An Edmonton designer, who uses “retired” instrument strings to make fine jewelry, is making sure the legacy of music continues in more ways than one.
Usually strings are replaced and the old ones thrown out. But Michelle Dall’Acqua is giving them a second act with HeartStrings Jewelry.
“I use acoustic guitar string, electric guitar string, electric bass string, acoustic bass string, violin string, cello, viola and then I’ve just started doing some work with cymbals.”
Each type of string presents its own challenge.
“Each type of string responds differently to heat, pressure, and tension,” Dall’Acqua explained. “The age of it, and how tight the wind is, and how thick it is will affect what I can do with it. Sometimes I don’t know until I’m working with how it’s going to respond.
“The actual design and creation is very dependent on the string and the materials that are in the string.”
Dall’Acqua started with guitar and bass, with shops like Myhre’s Music, Acoustic Music Shop, Axe Music and Long & McQuade saving old strings for her. Then, she expanded her repertoire to include orchestral instruments.
“They just looked like a really interesting and beautiful raw material,” she said. “I decided to approach the symphony with the idea that I would get strings from the musicians in the orchestra, make jewelry, sell those pieces at some of the performances, and use some of the funds from that as a charitable donation.”
When staff with the Edmonton Symphony Orchestra (ESO) heard about the idea, they thought it would be a great way to support young musicians.
“It just seemed perfect,” said Alison Kenny-Gardhouse, vice-president of music and engagement at the Winspear Centre.
“It was a connection that was meant to happen — that HeartStrings would find YONA and YONA would find HeartStrings.”

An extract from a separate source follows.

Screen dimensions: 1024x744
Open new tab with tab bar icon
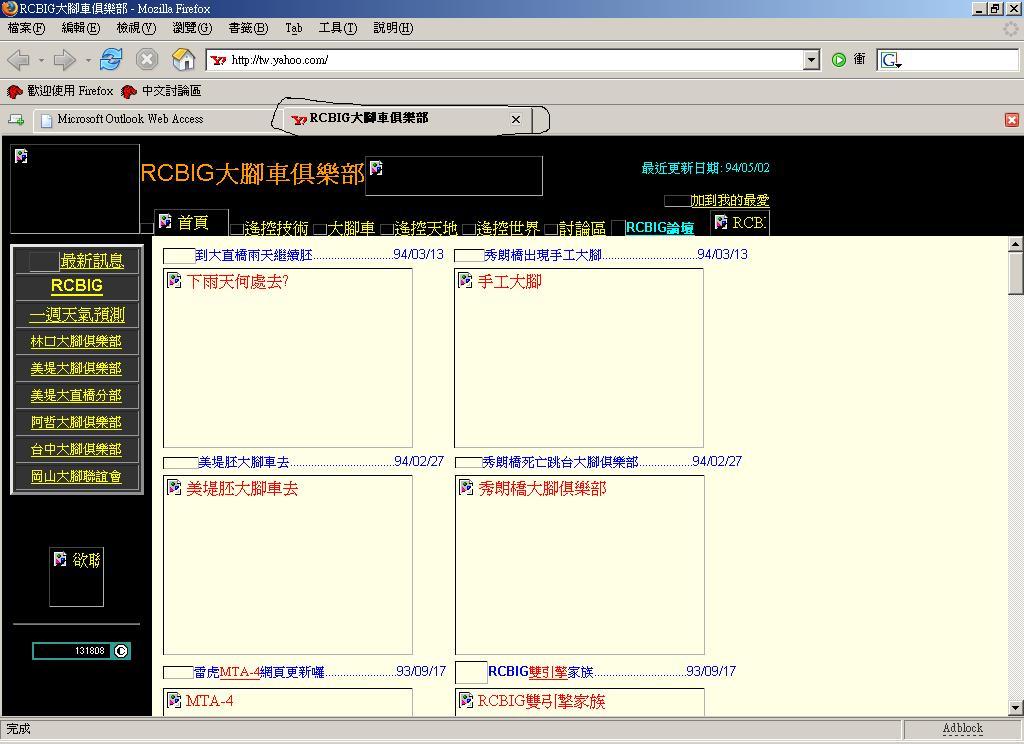click(x=16, y=120)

Youth Orchestra of Northern Alberta (YONA) – Sistema is a program offered by the ESO. It gives kids between Grade 2 and junior high group instrumental lessons five days a week. In five years, it’s grown from 20 youth to 85. It’s a free program but relies heavily on private donations.
“Edmonton is a very generous city,” Kenny-Gardhouse said. “I also think that people, when they see what the kids do, they understand the value.
“Music is important in any child’s life and we know from all the brain research that it yields all kinds of great benefits.”
The partnership between YONA and HeartStrings is unique, Kenny-Gardhouse said, and it’s one the musicians are incredibly grateful for.
“I really like to think that some day, some of our YONA students will be playing on instruments of the same kind of quality of our ESO musicians and they’ll be the ones that will be saying that they want to donate those strings back… it really goes full circle.”
While not a musician herself, Dall’Acqua says this is her way of contributing to the art form.
“Music is a gift to everyone and this is a way I can make something beautiful and then also be helping others.”
It’s also a way to honour the history of a particular instrument.
“All of the strings have stories behind them — some of them I know, most of them I don’t,” Dall’Acqua said. “Every string that I’m working with has had joy and love and angst go through that string and it still kind of carries the echoes of those feelings. I feel like it still resonates with the music that’s gone through it.
“Music helps define us and it brings us together and it pulls at our hearts and it’s really something to be enjoyed by everyone and that’s reflected in the jewelry.”